--- Study material ---

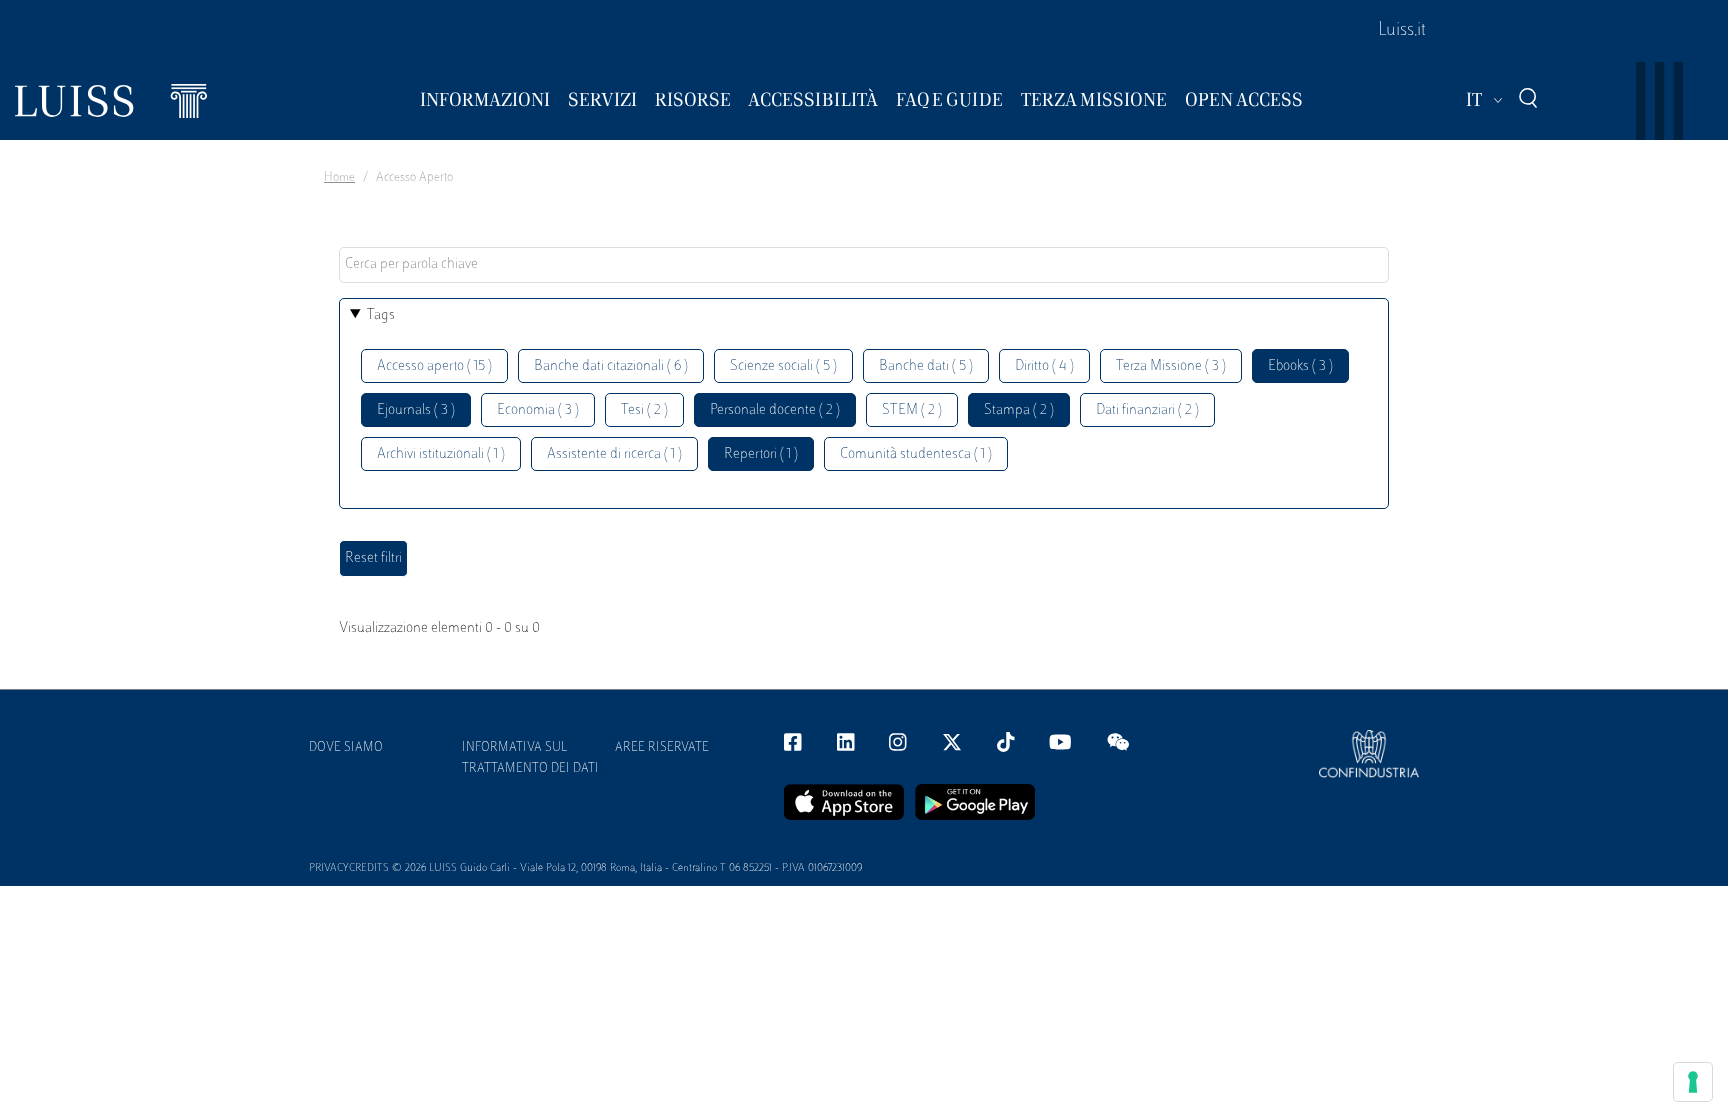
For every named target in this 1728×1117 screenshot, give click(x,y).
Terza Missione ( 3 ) (1171, 366)
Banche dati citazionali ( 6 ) (611, 366)
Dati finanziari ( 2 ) (1147, 410)
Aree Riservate (662, 748)
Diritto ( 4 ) (1044, 366)
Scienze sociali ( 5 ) (783, 366)
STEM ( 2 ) (912, 410)
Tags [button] (381, 315)
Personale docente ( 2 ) (775, 410)
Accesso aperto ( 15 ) (434, 366)
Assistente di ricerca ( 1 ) (614, 454)
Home (339, 178)
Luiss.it (1402, 31)
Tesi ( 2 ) (644, 410)
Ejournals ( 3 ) (416, 410)
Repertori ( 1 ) (761, 454)
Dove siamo (346, 748)
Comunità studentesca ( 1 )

---

* **Work order**:
Could you give all the records again, exactly, minus the pictures?

* **Answer for this exercise**:
For every named target in this 1728×1117 screenshot, give click(x,y).
Terza Missione ( 3 ) (1171, 366)
Banche dati citazionali ( 6 ) (611, 366)
Dati finanziari ( 2 ) (1147, 410)
Aree Riservate (662, 748)
Diritto ( 4 ) (1044, 366)
Scienze sociali ( 5 ) (783, 366)
STEM ( 2 ) (912, 410)
Tags [button] (381, 315)
Personale docente ( 2 ) (775, 410)
Accesso aperto ( 15 ) (434, 366)
Assistente di ricerca ( 1 ) (614, 454)
Home (339, 178)
Luiss.it (1402, 31)
Tesi ( 2 ) (644, 410)
Ejournals ( 3 ) (416, 410)
Repertori ( 1 ) (761, 454)
Dove siamo (346, 748)
Comunità studentesca ( 1 )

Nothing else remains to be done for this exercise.